Hair Metrics Brief: What Causes Hair Loss in Women?
About half of women will suffer from hair thinning or loss, often after the age of 50. Although women can suffer from the same type of DHT-related hair loss as men where an overproduction or increased sensitivity to androgen results in follicle loss (Read: Hair Metrics Brief: What Causes Hair Loss in Men?), physicians may not be so willing, or able, to immediately prescribe the medication that has shown a long history of success in men for male pattern baldness.
The effectiveness of these drugs may be lower in women, or have gender-specific side effects, leading many physicians to more thoroughly question the cause of hair loss in a specific female patient over a male patient. Additionally, as opposed to being specific to the crown of the head as in male pattern hair loss, female pattern hair loss often results in thinning hair over the entire scalp.

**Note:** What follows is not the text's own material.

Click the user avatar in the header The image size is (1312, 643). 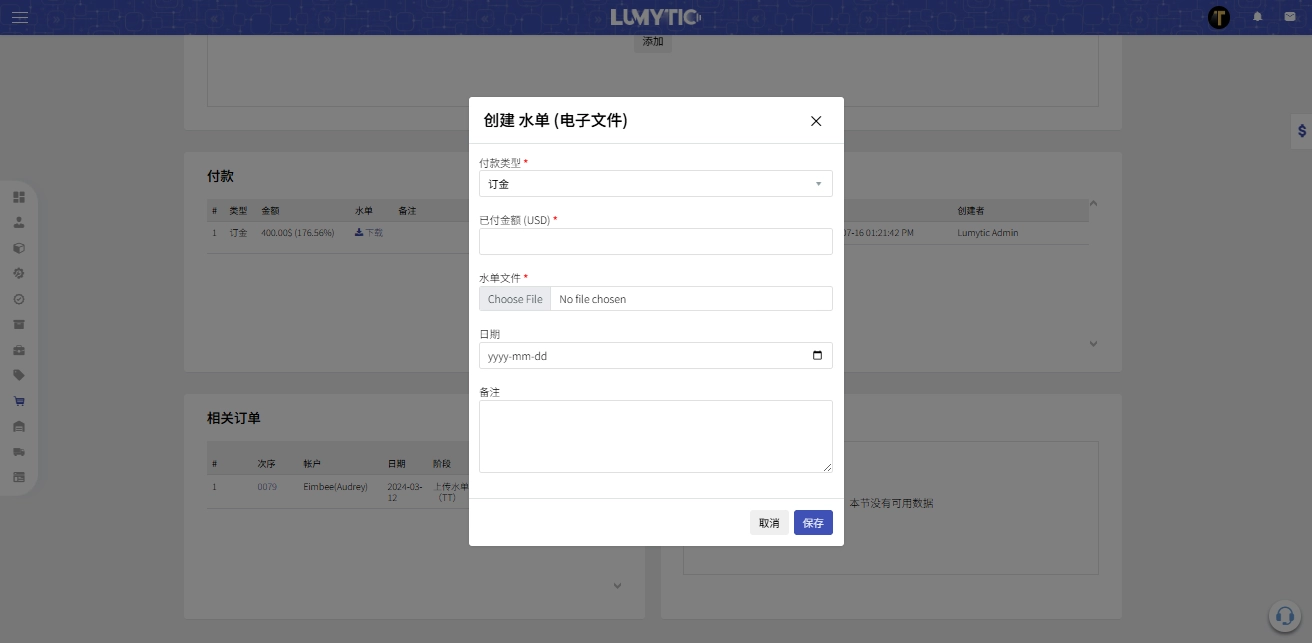[x=1219, y=17]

Studies on female hair loss are not as plentiful as those conducted on men, further complicating the issue. An extensive workup may require ruling out thyroid conditions, autoimmune disorders, polycystic ovary syndrome (PCOS), and other conditions before initiating treatment targeting androgen-related causes. Minoxidil, at least the 2% version, is available and relatively safe as a first line treatment and can easily be obtained over the counter by women.
The good news, if you can call it that, is that women have some options for treating hair loss that men do not. In particular, certain antiandrogens that would wreak havoc on a man’s system due to the balance of their testosterone levels may be effective in women with less risk. Some of these include cimetidine (brand name: Tagamet), an anti-ulcer histamine blocker, spironolactone (brand name: Aldactone), a potassium-sparing diuretic, estrogen and progesterone pills (hormone replacement therapy), and some low androgen oral contraceptives as well as those with cyproterone and ethinyloestradiol (also known as Diane 35 or Diane 50).
Nonetheless, a full evaluation by a physician will be necessary before starting any prescription treatment, and unfortunately some treatments are not yet available in the United States. However, women will rarely experience complete baldness as a result of female pattern hair loss.